Nobel'in tarihine bakınca, komitenin zaman zaman sürpriz kararlar verdiği görülebilir. Bu nedenle, Nobel'i ya olağanüstü kutsal bir ödül olarak görmek ya da sıradanlaştırmak da hata olur. Sonuç olarak, bu yılki ödül kararı bize bir kez daha gösterdi ki, Nobel Barış Ödülü kazanmak sadece lobi ve popülerlik meselesi değil; zamana, gerçeklere ve somut barış adımlarına dayalı bir süreç.

ZUCKERBERG'İN MAĞARASI
Facebook'un kurucusu Mark Zuckerberg'in korkuları, artık sadece bir söylenti değil; milyar dolarlık bir projeye dönüştü. Amerikalı iş adamı, ölüm korkusunu yenmek için Hawaii'de adeta bir modern çağ kalesi inşa etti: Koolau Ranch.
Burası öyle sıradan bir arazi değil. Bin 400 dönüm.
İçinde, nükleer savaşa karşı dayanıklı, yer altında 7 bin metrekarelik bir yaşam alanı var. Spor salonundan oyun odalarına, toplantı salonlarından oksijen odasına kadar her şey düşünüldü. İddialara göre proje, 300 milyon dolara mal oldu ve inşaatta görev alan herkese gizlilik sözleşmeleri imzalatıldı.

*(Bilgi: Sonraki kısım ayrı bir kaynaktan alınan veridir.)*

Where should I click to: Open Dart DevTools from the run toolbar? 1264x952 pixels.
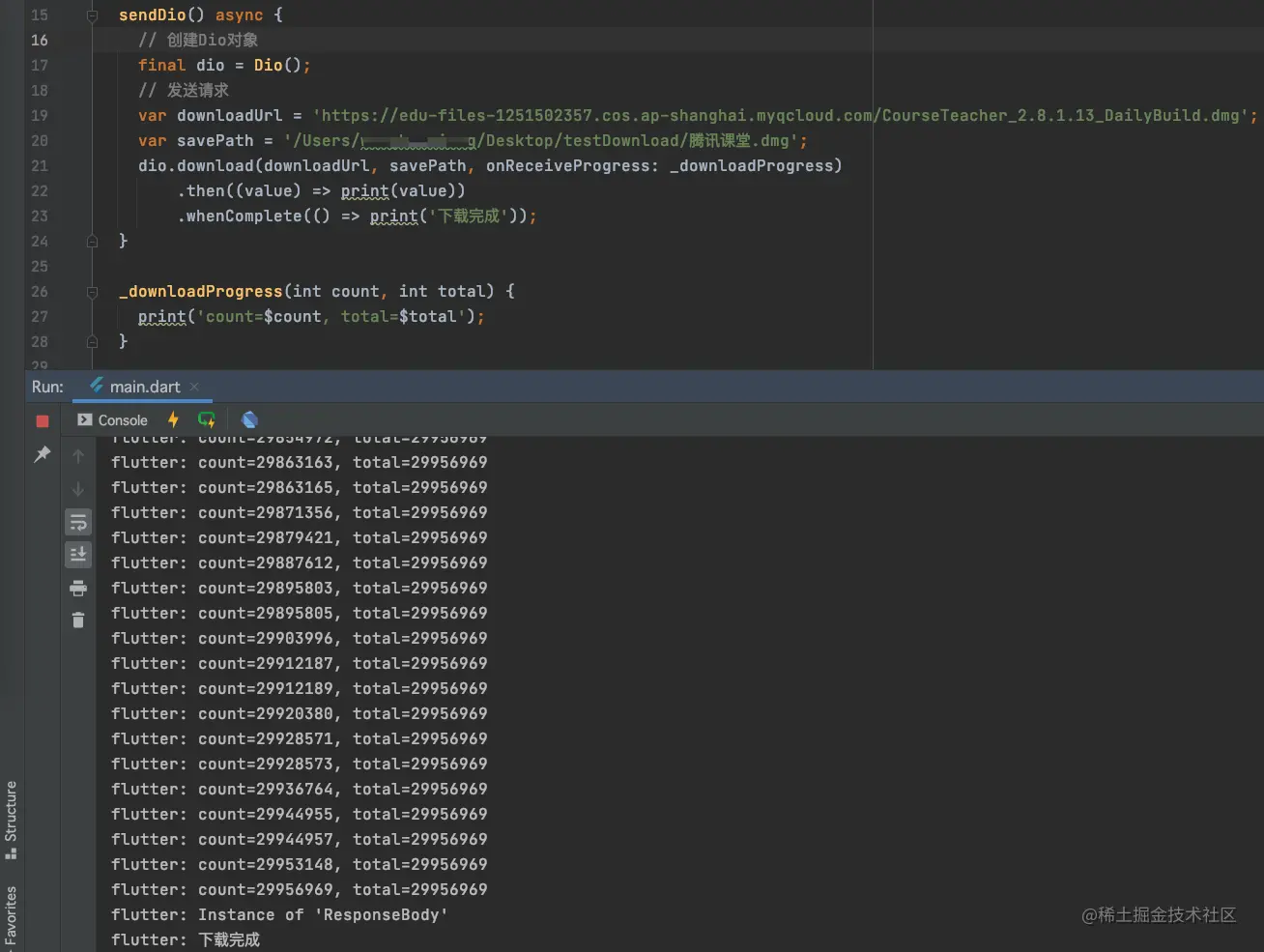point(249,419)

Zuckerberg, bu yapının inşasına öyle büyük önem veriyor ki her ay adaya gidip yaşamsal testler yaptırıyor. Bir milyarderin, dünyanın olası sonuna karşı hazırlık yapması elbette yeni değil. Ancak bu yatırım, bize çok daha derin bir şey anlatıyor:
Paranın, teknolojiye hükmeden gücün bile çaresiz kaldığı tek gerçeklik, ölüm. Zuckerberg'in korkusu, aslında birçok kişinin bilinçaltında taşıdığı o en temel korkunun yüksek sesle dile getirilmiş hali. Ancak aradaki fark şu: Birileri ölüm korkusuyla yaşarken, 216 milyar doları olan Zuckerberg bu korkuya karşı bir ütopya inşa ediyor. Dijital çağın mimarları bize metaverse evrenlerini vaat ederken, kendilerine yerin altını rezerve yapıyor. Sanki "dünya batarsa, biz kalırız" diyorlar. Ancak korkunun ecele faydası yok.
FATURA YAPAY DEĞİL
OpenAI, 30 saniyede video üreten yeni Sora 2'yi tanıttı. Kısa sürede 1 milyon 500 bin kez indirilen Sora 2'nin korkunç boyutlarda enerji tükettiği ortaya çıktı. Yapay zekayla bir görüntü oluşturmak için mikrodalga fırının 5 saniyede tükettiği enerji harcanıyor. Sora 2 ile 5 saniyelik bir video oluşturmak isterseniz, aynı mikrodalga fırını 66 dakika çalıştırmanızla eş değer. Yapay zeka şirketleri bu kadar enerji tüketen sistemlerin, büyük tehlike olacağını da artık unutmamalı.